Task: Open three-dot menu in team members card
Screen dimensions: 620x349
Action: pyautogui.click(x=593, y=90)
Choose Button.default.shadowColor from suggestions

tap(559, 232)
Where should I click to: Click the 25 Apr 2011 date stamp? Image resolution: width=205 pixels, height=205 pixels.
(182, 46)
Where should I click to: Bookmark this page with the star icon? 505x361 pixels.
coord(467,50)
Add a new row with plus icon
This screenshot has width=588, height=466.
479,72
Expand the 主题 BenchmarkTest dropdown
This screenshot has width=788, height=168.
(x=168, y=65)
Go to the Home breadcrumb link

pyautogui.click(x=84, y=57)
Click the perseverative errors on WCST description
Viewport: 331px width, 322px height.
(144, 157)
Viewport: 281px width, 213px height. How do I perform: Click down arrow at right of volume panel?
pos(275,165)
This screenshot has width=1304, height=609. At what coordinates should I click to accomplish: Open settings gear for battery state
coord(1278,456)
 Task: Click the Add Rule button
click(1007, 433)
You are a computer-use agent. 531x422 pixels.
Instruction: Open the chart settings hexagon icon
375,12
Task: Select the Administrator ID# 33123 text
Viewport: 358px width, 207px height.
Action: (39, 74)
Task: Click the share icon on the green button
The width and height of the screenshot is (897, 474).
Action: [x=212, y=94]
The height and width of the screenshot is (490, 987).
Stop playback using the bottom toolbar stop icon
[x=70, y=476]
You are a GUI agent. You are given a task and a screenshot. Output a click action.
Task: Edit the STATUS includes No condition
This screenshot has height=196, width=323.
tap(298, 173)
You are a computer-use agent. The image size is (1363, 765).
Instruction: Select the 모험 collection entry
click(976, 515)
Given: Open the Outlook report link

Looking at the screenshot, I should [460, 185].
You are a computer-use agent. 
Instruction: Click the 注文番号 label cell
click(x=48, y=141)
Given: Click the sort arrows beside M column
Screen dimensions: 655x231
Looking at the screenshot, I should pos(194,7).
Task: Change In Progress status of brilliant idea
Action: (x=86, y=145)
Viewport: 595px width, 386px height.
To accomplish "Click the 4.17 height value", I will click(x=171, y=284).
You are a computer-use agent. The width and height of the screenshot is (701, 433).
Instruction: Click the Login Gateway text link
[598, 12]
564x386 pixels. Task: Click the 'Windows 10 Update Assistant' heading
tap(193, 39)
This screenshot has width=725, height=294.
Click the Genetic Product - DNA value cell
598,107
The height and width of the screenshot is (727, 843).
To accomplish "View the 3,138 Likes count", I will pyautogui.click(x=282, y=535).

### Activity
Beginning at the first line of the records, retype exactly every line up to and including the one with "Click the perseverative".

### Task result
Task: Open three-dot menu in team members card
Screen dimensions: 620x349
Action: pyautogui.click(x=593, y=90)
Choose Button.default.shadowColor from suggestions

tap(559, 232)
Where should I click to: Click the 25 Apr 2011 date stamp? Image resolution: width=205 pixels, height=205 pixels.
(182, 46)
Where should I click to: Bookmark this page with the star icon? 505x361 pixels.
coord(467,50)
Add a new row with plus icon
This screenshot has width=588, height=466.
479,72
Expand the 主题 BenchmarkTest dropdown
This screenshot has width=788, height=168.
(x=168, y=65)
Go to the Home breadcrumb link

pyautogui.click(x=84, y=57)
Click the perseverative errors on WCST description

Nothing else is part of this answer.